A five-minute heartfelt message from a teen expressing mental health struggles caused outrage among the Chinese community as 187 police reports were made nationwide and leftist Malays raced to protect the feelings of the oppressed minority.


Having only recently joined TikTok to post introspective videos, Bradley Neo Kamaruddin, 13, was shaken when police officers swarmed his house last night and apprehended him for questioning.

As the MCMC worked to get the video removed from the social media platform and Communications Minister Fahmi Fadzil warned Malaysians to stop sharing it, proponents of the vernacular school system condemned the hate speech as divisive and a threat to harmony in the country.

“Don’t talk about vernacular schools. Unless you want to praise them, the topic is off-limits. So either you only highlight the positives or we’ll have you arrested,” wrote one columnist in an English-language news outlet.

Malaysian English news media across the board assisted in damage control by simultaneously publishing articles painting vernacular schools in a highly favorable light.

“I have nothing negative to say about it,” Akash, 9, a student at an SJKC was quoted as saying in one review.

“I will have a job in the future,” Nur Mira, 10, said confidently in Mandarin in another review.

Siti Mastura, a parent to two kids currently enrolled in an SJKC commented that she and her husband wanted their kids to learn discipline and work ethic. When asked if the Chinese are better at teaching those qualities to children than Malay parents, Siti Mastura blinked and replied, “Well, yes.”

Experts were also called in for good measure.

“There is no division in vernacular schools,” Parent Action Group for Education (PAGE) chairman Noor Azimah Abdul Rahim, an accountant with no education or humanities background, said in a statement. “Malaysians are united.”

The PAGE chairman didn’t respond when asked via email if her last statement was patently false and if she’d like to rethink her answer, given that it doesn’t coincide with reality.

A headmaster at an SJKC in Melaka echoed the PAGE chairman’s views by avoiding the significant and complex problems of self-segregation, competing languages, and stalled nation-building. “There are no issues related to race,” he said before commending the media’s concerted efforts to handle the hateful narrative.

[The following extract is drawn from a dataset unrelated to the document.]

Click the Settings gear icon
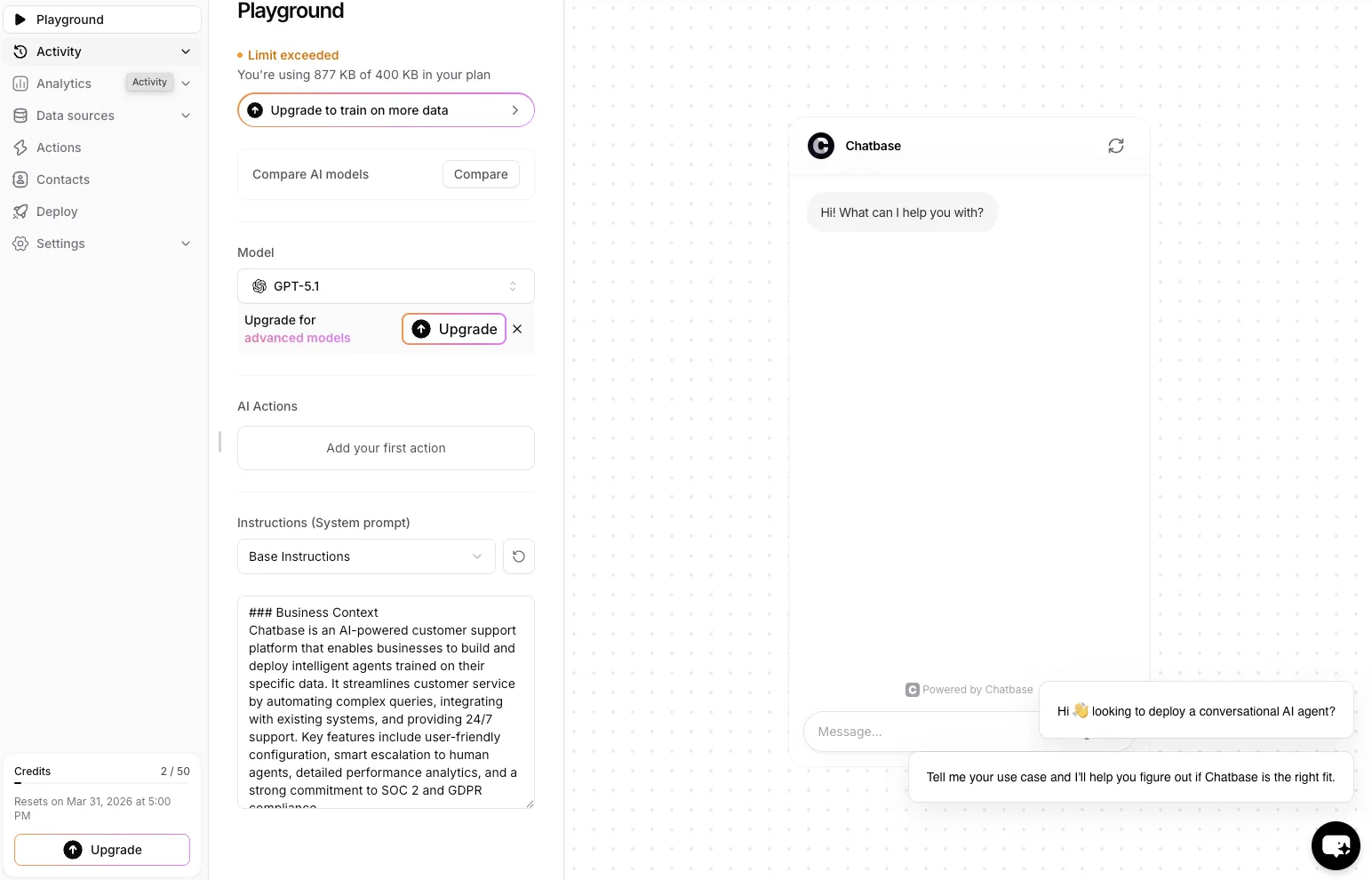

On Monday, Bradley Neo revealed his struggles with being a Malay in Malaysia in a TikTok video that had reached 18 million views before it was taken down. He said that having attended an SJKC for five years and being the only Malay in his class inspired some questions in him.

“I think I became a little bit depressed,” Bradley Neo said in his video. “I felt lost and confused and started to wonder about my identity. My parents kept insisting life would be easy for me when I got older and there would be many job opportunities. They said the same thing about English when I was in kindergarten. I asked them why couldn’t I just go for Mandarin tuition classes but they told me not to ask questions. That I should be more open-minded like them. I don’t understand a lot of things right now, like why they gave me this name, but maybe one day it will all make sense.”

Bradley Neo, or Brad as his parents refer to him, is currently being investigated under Section 233 of the Malaysian Communications and Multimedia Act which criminalizes online content that’s considered offensive with intent to annoy, abuse, threaten, or harass another person.